С кругом этих проблем связан замысел данной диссертационной работы, посвященной изучению русских заимствований из романских языков.
Актуальность темы, как видно из сказанного, несомненна: современная лингвистика нуждается в точных данных об этом фрагменте русского лексикона.
Новизна предпринятого исследования заключается, во-первых, в интегральном подходе к массиву заимствований из разных романских языков (привычней их изучение «от языка-источника» - как галлицизмов, иберизмов и так далее). И, во-вторых, в реализации идеографического подхода, который помогает ответить на вопрос: номинация каких фрагментов языковой картины мира требует обращения к лексическим ресурсам романских языков.
Объектом исследования в данной работе является русская иноязычная лексика романского происхождения, вошедшая в язык в последнее столетие и зафиксированная русскими словарями.
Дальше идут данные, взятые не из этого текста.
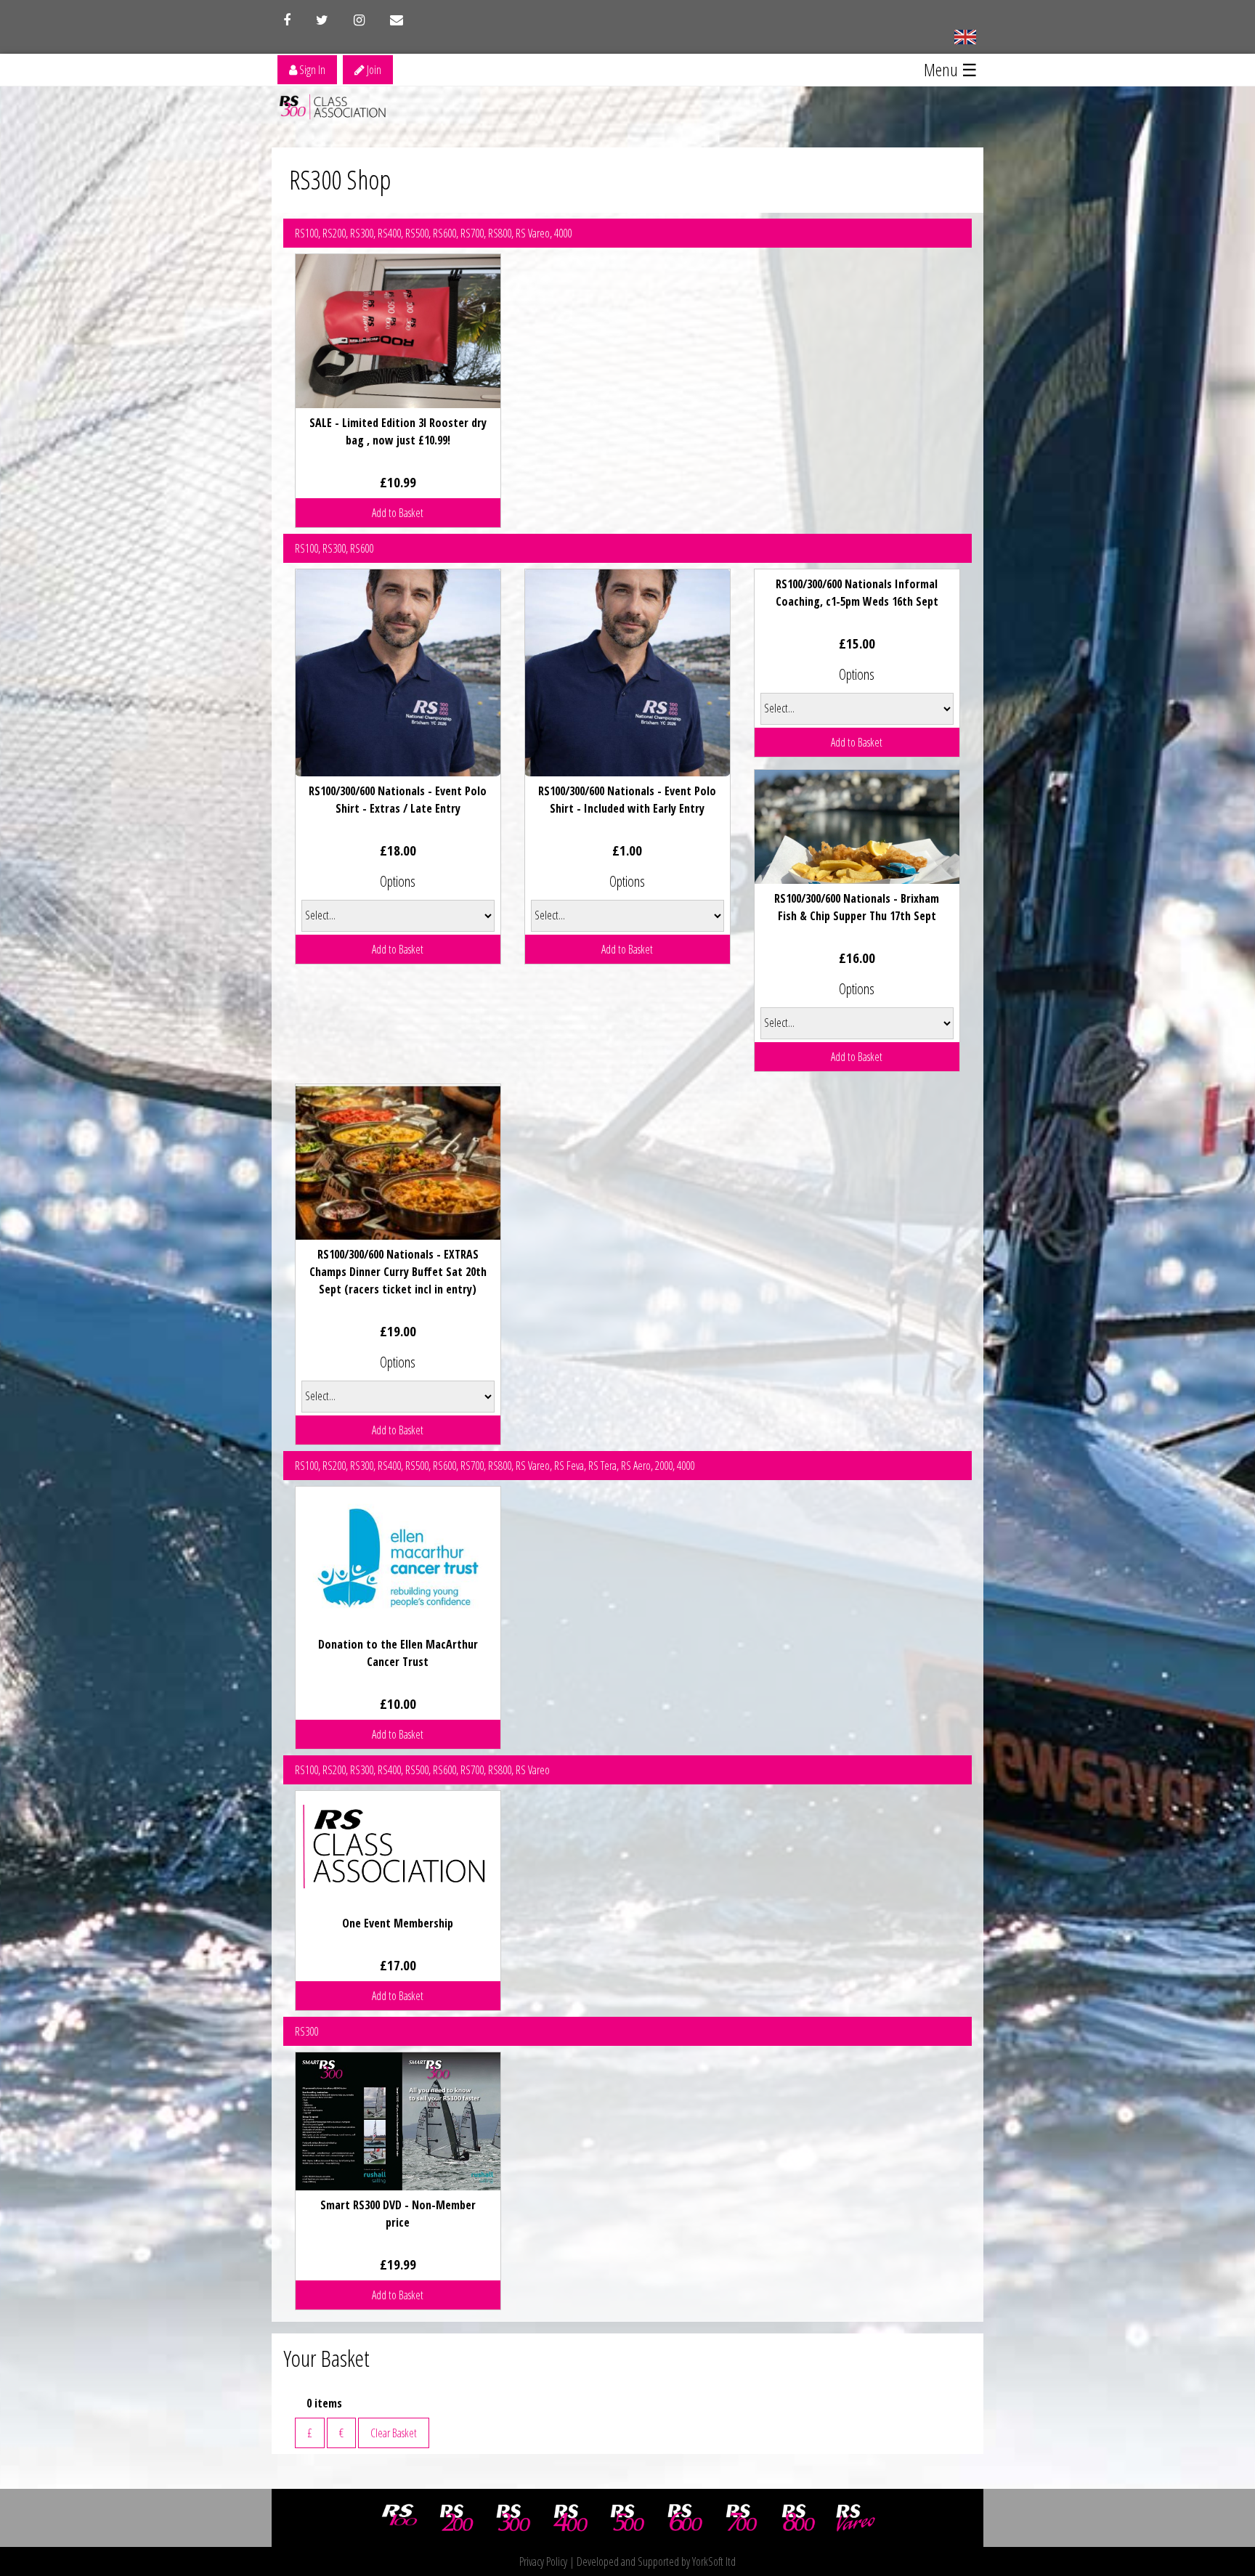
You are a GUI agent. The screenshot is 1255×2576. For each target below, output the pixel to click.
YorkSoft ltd (714, 2561)
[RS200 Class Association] (456, 2517)
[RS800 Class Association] (798, 2517)
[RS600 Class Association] (684, 2517)
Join (373, 70)
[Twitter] (322, 20)
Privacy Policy (543, 2561)
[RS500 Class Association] (627, 2517)
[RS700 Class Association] (741, 2517)
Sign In (311, 70)
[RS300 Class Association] (513, 2517)
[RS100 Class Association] (399, 2517)
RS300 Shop (340, 180)
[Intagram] (359, 20)
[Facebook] (287, 20)
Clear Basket (393, 2433)
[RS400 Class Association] (570, 2517)
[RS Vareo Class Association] (855, 2517)
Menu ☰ (951, 69)
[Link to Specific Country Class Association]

Предметом изучения выступает лексикографическое описание этой лексики и ее семантика.
Цель работы - представить идеографическое описание лексики романского происхождения, объясняющее историю заимствования и номинативные потребности русского языка, удовлетворяющиеся за счет ресурсов романских языков.
В соответствии с этой целью необходимо было решить следующие задачи:
1. сформировать корпус исследуемых лексем, опираясь на данные лексикографических источников;
2. определить временные рамки процессов вхождения романской лексики в русский язык и избрать для конкретного исследования определенный период, обосновав выбор лингвистическими и экстралингвистическими факторами;
3. составить представление об изученности романских заимствований в русистике и их лексикографическом описании;
4. опираясь на опыт этого изучения, а также на идеи современной лексикологии и семантики, выработать принципы идеографического описания рассматриваемой лексики;
5. представить идеографическое описание изучаемой лексики;
6. на основе подготовленного описания сделать выводы о роли и месте романских заимствований в русском языке, их семантической специфике;
7. подготовить сводный словарь романских заимствований в русском языке;
8. подготовить материалы для идеографического словаря романских заимствований в русском языке.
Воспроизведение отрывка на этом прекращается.